• Exercise brief:
List each line of the records below that contains the string "width", copying every such line in full. Matches must be case-sensitive.

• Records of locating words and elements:
::::

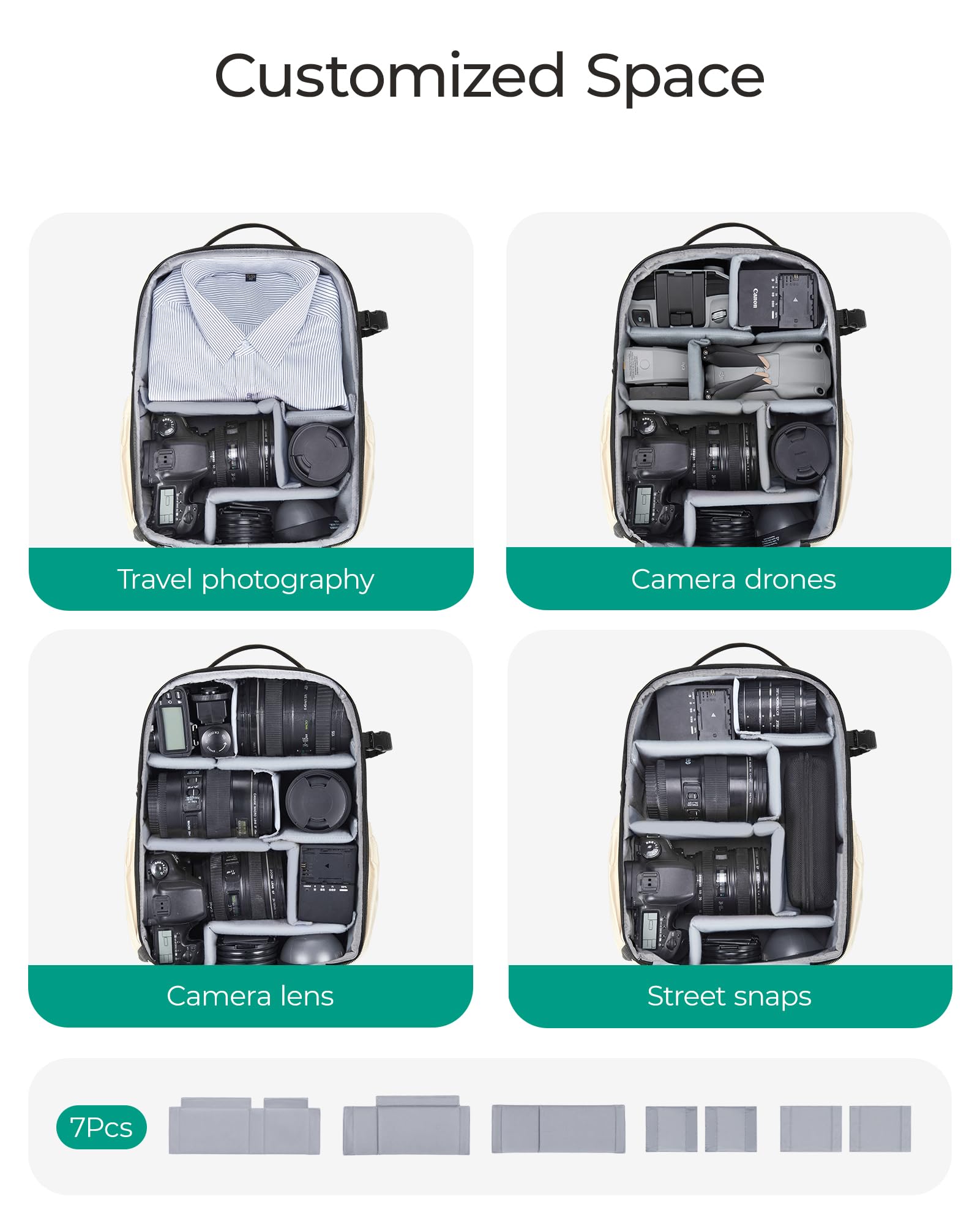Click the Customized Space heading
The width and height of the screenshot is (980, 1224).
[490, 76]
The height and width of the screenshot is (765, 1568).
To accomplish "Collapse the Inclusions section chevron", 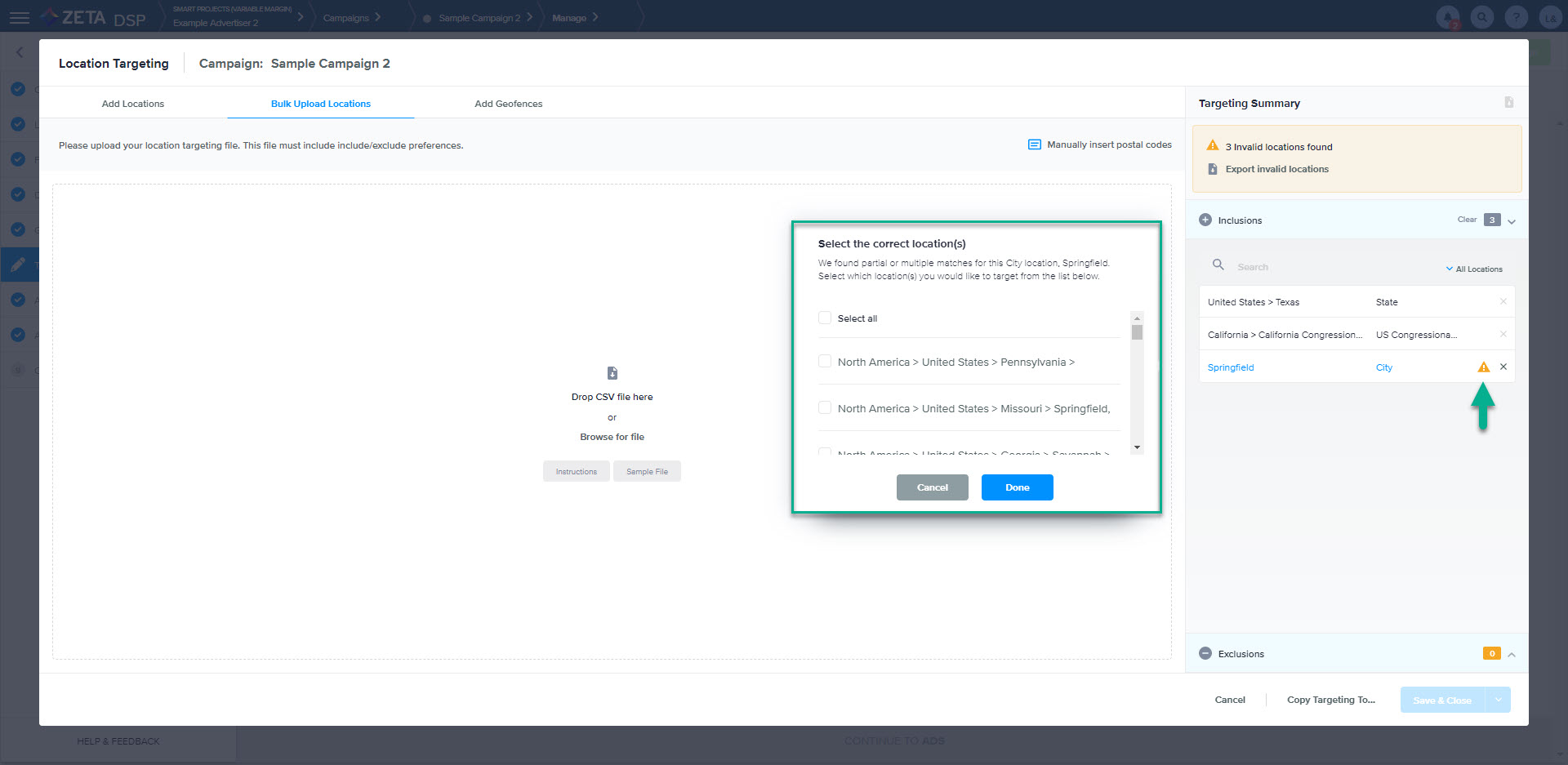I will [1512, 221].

::::

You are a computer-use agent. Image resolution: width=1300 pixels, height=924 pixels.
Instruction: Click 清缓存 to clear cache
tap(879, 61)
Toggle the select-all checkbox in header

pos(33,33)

::::

• Solution to this task:
The width and height of the screenshot is (980, 1224).
The height and width of the screenshot is (765, 1568).
You are a computer-use agent. Image resolution: width=1300 pixels, height=924 pixels.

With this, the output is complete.